Microsoft (with their OOXML format) must be having a good laugh about this.

09 November 2007

perl breakage

I run a bunch of CentOS 4 boxes at work, and recent yum updates to perl caused me a lot of problems. If I tried doing just about anything in cpan, I'd get errors like this:

Use of uninitialized value in concatenation (.) or string at
/path/to/Scalar/Util.pm line 30.

and this

Undefined subroutine &Compress::Zlib::gzopen ...

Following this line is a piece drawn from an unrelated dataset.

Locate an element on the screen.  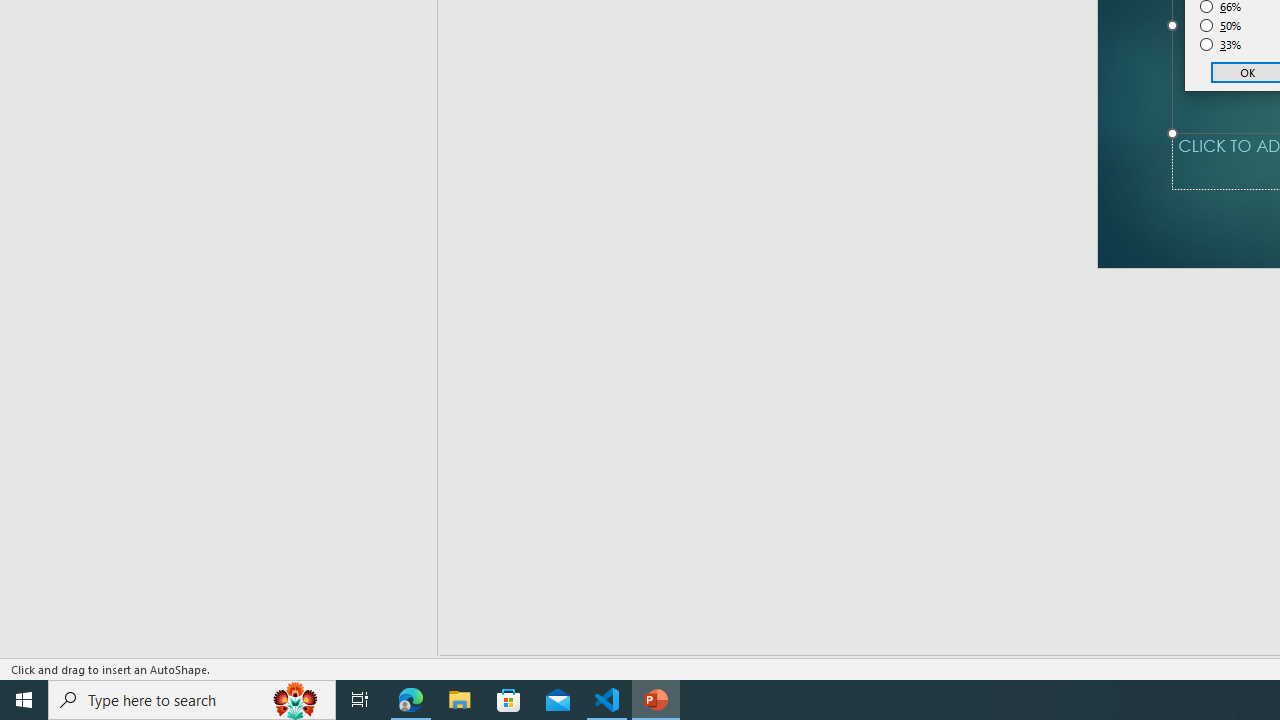
'50%' is located at coordinates (1220, 25).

After several Web searches, I found a Google Groups posting which recommended manually installing Scalar::List::Utils.

I have no idea what Scalar::List::Utils has to do with anything, but it seemed
to work. Thank you, Peter Scott.

If you try this, and the Compress::Zlib::gzopen errors persist, you could try the following (admittedly drastic) measure. It was successful for me in one case where just installing Scalar::List::Utils wasn't enough (for whatever reason). Try running the following search against your perl libraries (might be in a different directory on a non-RedHat-like distribution):

find /usr/lib/perl5/ -type f -path '*Compress/Zlib.pm'

Delete or rename the Zlib.pm files found, and then try 'install Compress::Zlib' in cpan (you may need to 'force install Compress::Zlib').

07 November 2007

identity theft

Bruce Schneier has posted about a report giving some interesting statistics about identity theft.

06 November 2007

lock pick gun

Here's an interesting video showing someone defeating 8 locks in less than 80 seconds. The person in the video is using a lock pick gun. I'd only seen these in movies and TV before this. I don't really understand how the thing works, but it may be similar to bumping. Note the use of the torsion wrench in the video.

05 November 2007

Nuke Anything Enhanced Firefox Extension

One of my favorite Firefox extensions is Nuke Anything Enhanced. After installing this extension, right-clicking on something on a Web page gives a menu including an item called 'Remove this object'. Picking that item makes the object disappear.

This is useful sites like The Energy Blog. That's a great site, but there's always a really annoying vertical animated gif banner on the right-hand side. This extensions makes it easy to do away with such things.

04 November 2007

mailinator

Every now and then I want to access content or a service on a Web site which requires registration with an email address (for example, live365.com started requiring registration a couple of days ago, and many online newspaper Web sites do this). I used to always give a fake address, for fear that the site will sell my address to spammers, or that the site will send me a bunch of promotional junk I don't want. But that doesn't always work. Sometimes the site requires a valid address so that they can send me something that I need to complete the registration. In this case, mailinator.com is a good way around this problem.

If you go to mailinator.com, it auto-generates an email address for you in the form of something@mailinator.com (you can also make up your own), and you can give that address when registering for the newspaper (or whatever) Web site. Then just go to mailinator.com and check for mail sent to that address. There's no username and password, so you wouldn't want to use it as an actual email account or for anything confidential (anyone who knows your mailinator address can read your mail). But it's a good throwaway email account, so that you don't have to give your real address.

(In fairness to live365, they don't appear to have sent me any mail at all after registering.)